Preparations for 2016 U.S. Presidential Debate between Donald Trump and Hillary Clinton
Brian Allen/Voice of America, via Wikimedia Commons

2016 U.S. Presidential Debate: Donald Trump vs. Hillary Clinton: A Political Analysis

During the first 2016 U.S. presidential election debate, Donald Trump and Hillary Clinton faced off in a sometimes heated debate that revolved around a number of key issues. Compared to the 2020 U.S. presidential election debate between Donald Trump and Joe Biden, it’s clear the temperature has changed for the worse in the U.S., at least within the political system.

“Donald, I know you live in your own reality,” said Clinton in the highly-anticipated event hosted at Hofstra University in Hempstead, New York, suggesting Trump lies. She also suggested he was and is a racist and a sexist. 

Throughout the debate, Clinton called Trump by his first name — a sign of the lack of collegiality that has seeped into recent U.S. politics, including but not limited to the first U.S. presidential debate during the 2020 cycle between Biden and Trump where Biden asked the then-U.S. president Trump to “shut up.”

The sharpest exchanges in the 2016 debate, however, involved issues of race and gender.

Trump avoided explaining his support for “birtherism,” falsely accusing Clinton partisans of spreading it during the 2008 Democratic primaries. He also avoided explaining why he suddenly announced, earlier in the month, that he now believes former U.S. president Barack Obama was born in Hawaii, after years of suggesting otherwise.

In the 2020 debate, Trump took the race issue and ignited it on fire when he told the Proud Boys, a white supremacist group, to “stand back and stand by” while denouncing left-wing groups like Antifa — something that exemplifies the ways in which the political temperature and conversation, at official events like debates, has been dialed way up since the 2016 debate.
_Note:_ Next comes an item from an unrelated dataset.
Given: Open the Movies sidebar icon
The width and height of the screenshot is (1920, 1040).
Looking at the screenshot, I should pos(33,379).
Clinton, in fairness, said Trump built his entire political career by promoting the claim that Obama was not an American citizen, calling it a “racist lie,” during the 2016 debate. Noting Trump’s company was sued for housing discrimination back in the 1970s, Clinton said he “has a long record of engaging in racist behaviour.” Trump answered by saying the Justice Department was suing a number of other companies for racial discrimination at the time.

Trump did not retract previous comments that said Clinton lacked “the look” and “the stamina” to be president. In additional comments which likely referred to her health, Trump said “I don’t believe Hillary has the stamina” to endure the burdens of the presidency.” Clinton fought back and suggested that when Trump travels to more than 100 countries, engages in marathon testimony to congressional committees, then “he can talk to me about stamina.” Throughout the debate, Clinton made it a point to bring attention to Trump’s past unpresidential comments, including his past references to looks, arguing that “this is a man who calls women pigs, slobs, and dogs.”
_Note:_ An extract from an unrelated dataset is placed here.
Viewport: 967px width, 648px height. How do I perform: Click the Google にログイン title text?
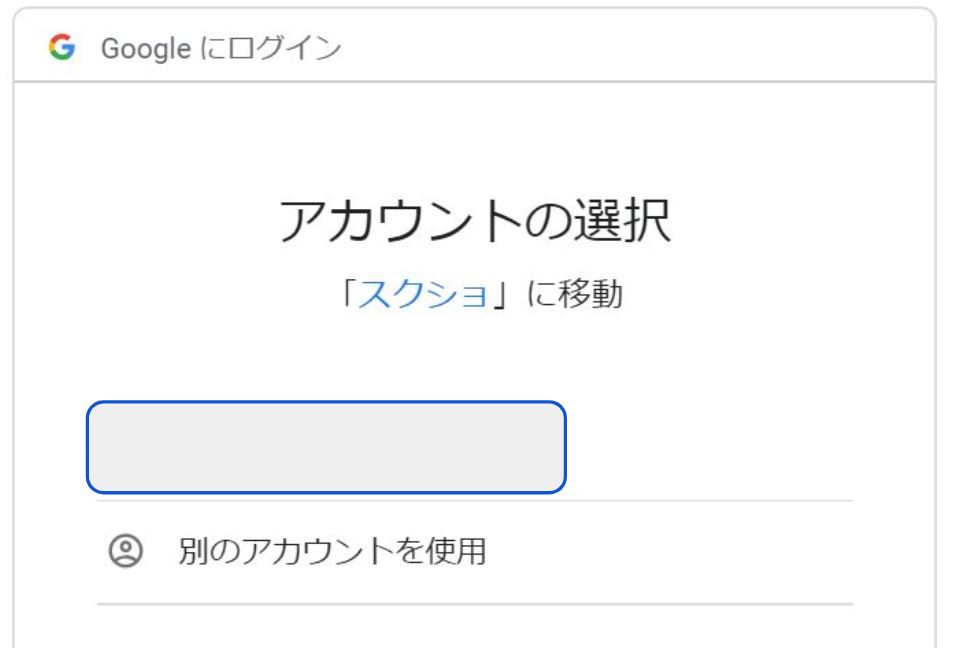point(220,48)
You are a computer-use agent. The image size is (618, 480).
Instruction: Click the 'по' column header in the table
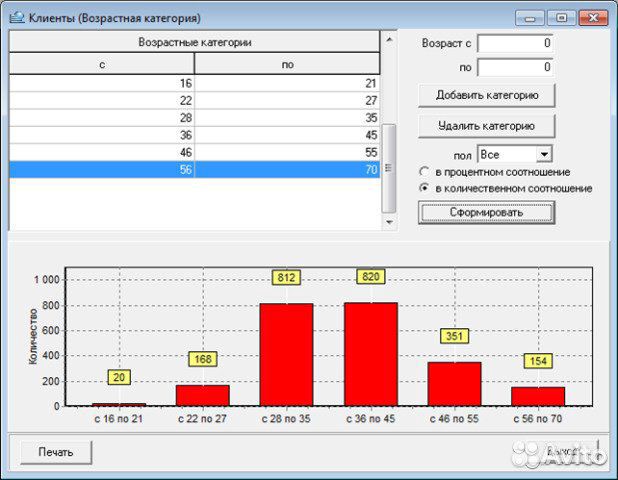287,64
Overall, the debate was very much effective in that it showed the ways in which the temperature has heated up since 2016, but it also vindicated Clinton, especially in regards to her comments about Trump’s taxes, in which she suggested he paid none. (The New York Times confirmed this in a 2020 report.) But the real loser in this debate was the American people, who have lost the civility that once ruled their politics, and in the broader public sphere.